In his evidence in Ratko Mladic’s defense, Veljko Lubura, an engineer who worked for the Elektroprenos company in Republika Srpska, denied that the Serb side was to blame for the power cuts in Sarajevo. On the contrary, according to Lubura, the Bosnian side ‘showed no interest’ in improving the situation. Lubura contested the allegations in the report of the BH Elektroprivreda that in 1993, Sarajevo did not have power for a total of 140 days, including a period of 53 days in a row without electricity

Veljko Lubura, defence witness at Rako Mladic trialVeljko Lubura, defence witness at Rako Mladic trial

Through the evidence of the former director of the Electroprenos branch office in Ilidza Veljko Lubura, Ratko Mladic’s defense intends to contest the prosecution’s allegations that the terror campaign in Sarajevo did not involve just the artillery and sniper attacks, but also preventing humanitarian relief from reaching the city and cutting off power, water and gas supply. During the war, the witness was the chief engineer in charge of the facilities providing electricity to 15 Bosnian Serb municipalities. Indirectly, the witness was in charge of providing power to the part of Sarajevo under siege. Lubura has previously given evidence in Radovan Karadzic’s defense. Today, the statement Lubura gave to Karadzic’s defense was admitted into evidence, with an addendum that pertained specifically to the Mladic trial.
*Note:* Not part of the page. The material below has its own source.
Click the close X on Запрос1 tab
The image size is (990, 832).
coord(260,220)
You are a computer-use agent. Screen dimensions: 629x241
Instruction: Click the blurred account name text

In the statements, Lubura contradicted all of the prosecution’s claims. Lubura argued that the Serb side in fact did everything to make sure the power supply system was operational, in order to meet the needs of both the Serb settlements and the rest of Sarajevo too. In his statement to the defense team, Lubura claimed that the fighting hindered their efforts, as did the ‘obstructions by the Muslim side’. Nevertheless, the city received electricity regularly, using the transmission lines that ran through the Serb-controlled territory. There were occasional black-outs that lasted five to 10 days due to system failure, the witness explained. According to Lubura, the only time the power supply to the city was disrupted for a longer period was from December 1992 to January 1993 after Juka Prazina’s group shelled the substation in Blazuj. In mid-1993 when Serbs conquered Trnovo, the situation improved and the Bosnian Serb authorities wanted the citizens of Sarajevo to feel it, Lubura recounted. The ‘other side’ however, ‘showed no interest’ in improving the power supply in the city. Lubura assumed that it was because the electricity imported from Montenegro ‘had to be paid’.

In his replies to defense counsel Lukic, the witness said that he was the only person who could cut off the power in Sarajevo. But, as Lubura explained, he never did that and he never received any demands to do that, either from the military or civilian authorities. The 'top leadership' never issued any such orders, Lubura was adamant. To corroborate his claim that the obstructions originated in Sarajevo, the defense tendered into evidence an UNPROFOR document from June 1995. The document states that the ‘Bosnian side decided at the eleventh hour not to restore the utilities in the city’, urging UNPROFOR to take control of the Bacevo spring and of gas supply.

In the cross-examination, prosecutor Jeremy responded by showing several UNPROFOR documents stating the opposite, that the Serb side caused power cuts in Sarajevo. The reports note that ‘Serbs deny access’ to locations where the power lines were down, that repairs were underway on the ‘Bosnian side only, and not on the Serb side’ and that the situation improved only when Radovan Karadzic caved in and accepted an agreement to that effect. The witness replied that he didn’t know anything about that.

The prosecutor went on to contest Lubura’s claim that he was the only person who could turn off the power supply in Sarajevo; to that end, he produced a document from the VRS Main Staff signed by General Milovanovic, where the troops are ordered ‘not to interfere with the power and gas supply to the city without my permission’. The witness replied that the army was not at the top of the hierarchy when it came to the issues related to the power supply. ‘In order to have the power cut off, they had to submit a request to the head of the Elektroprivreda. He would then order me to do it, and I would relay the order to the dispatchers', the witness said.

The prosecutor then showed him a report of the BH Elektroprivreda. According to the report, during 1993 Sarajevo was without power for a total of 140 days, including a period when the power was off for 53 days in a row, from 21 June to 13 August 1993. Lubura replied that he couldn’t see ‘how they reached this figure, 53 days’. According to Lubura, the report was not true.

As the hearing drew to a close Zdravko Cvoro, a war-time official from Pale, continued his evidence.